• Les yeux dans les yeux

    François Hollande l’avait promis. Il est revenu à Florange sur le site sidérurgique. Là, il a retrouvé les salariés d’ArcelorMittal, ou du moins une partie d’entre  eux, probablement triés sur le volet. Il est venu les regarder « les yeux dans les yeux ». Pour faire son autocritique ? Pour dire qu’il s’était trompé sur la gestion du dossier ? Pour s’excuser de ne pas avoir tenu ses engagements préélectoraux ? Rappelons-nous de la harangue qu’il tint en février 2012, sur le toit d’une camionnette, dans l’enceinte du site sidérurgique ? Et avec quelle fougue ? Faut pas rêver. Il est venu à Florange pour une fois de plus enfumer son auditoire, pour se refaire une santé auprès des ouvriers. Que leur a-t-il dit : « Je crois à la sidérurgie comme filière d’avenir. Je crois à la Lorraine. Je crois à la sidérurgie dans la Lorraine ». Et de sortir de son chapeau présidentiel le projet de création d’une plateforme de recherche et de développement pour la sidérurgie régionale, implantée, bien évidemment, sur la commune de Florange. Doit-on le prendre au sérieux ? Ce n’est pas le cas, semblerait-il, chez la grande majorité des salariés du site, déjà largement échaudée par les promesses non tenues, à l’exception peut-être de quelques syndicalistes de la Cfdt, en particulier du charismatique Edouard Martin ! Aurait-on proposé à ce dernier quelque carotte en échange d’un soutien au projet de plateforme ? De mauvaises langues susurrent qu’il pourrait figurer en bonne place sur la liste du Parti socialiste aux prochaines élections européennes.

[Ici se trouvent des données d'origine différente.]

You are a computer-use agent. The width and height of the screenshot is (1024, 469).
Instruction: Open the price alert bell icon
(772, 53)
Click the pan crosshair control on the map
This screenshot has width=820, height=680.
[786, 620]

    Donc, François Hollande avance l’idée d’une plateforme de recherche. Précisons au passage qu’il existe déjà à Metz un Institut de recherche sur la sidérurgie. Que va devenir ce dernier ? A priori l’idée pourrait être séduisante. Mais si on gratte le vernis des mots on s’aperçoit qu’une telle proposition relève de la pure communication et risque de générer de nouvelles désillusions. Comment concevoir un centre de recherche dans un secteur en pleine décomposition, quasiment entre les mains du groupe ArcelorMittal, et dont l’avenir dépend exclusivement du bon vouloir de l’actionnaire? Celui-ci ne connaît que la rentabilité financière et se fout éperdument de la sidérurgie, de l’humain et du social. Que lui importe que la "Lorraine cœur d’acier" crève. Demain, il ira sous d’autres cieux, plus juteux. Donc, on risquerait de faire un centre de recherche et de développement dans un désert industriel. La bonne affaire. Coût de l’opération : 20 millions d’euros, dès 2014 et 50 millions à terme. Le seul bénéficiaire de ce centre de recherche public, comble de l’ironie, serait le groupe ArcelorMittal qui exploiterait les résultats des recherches dans d’autres pays !

    La seule réponse au problème de la sidérurgie c’est sa nationalisation complète et définitive, n’en déplaise à tous ces économistes et autres laudateurs de la pensée ultralibérale qui encombrent quotidiennement tous les media. Solution que François Hollande et son gouvernement, malgré les gesticulations et les déclarations de Montebourg, ont repoussé, preuve s’il en est encore besoin que le pouvoir actuel cède volontiers aux pressions des marchés financiers. « La finance, c’est l’ennemi », disait naguère François Hollande.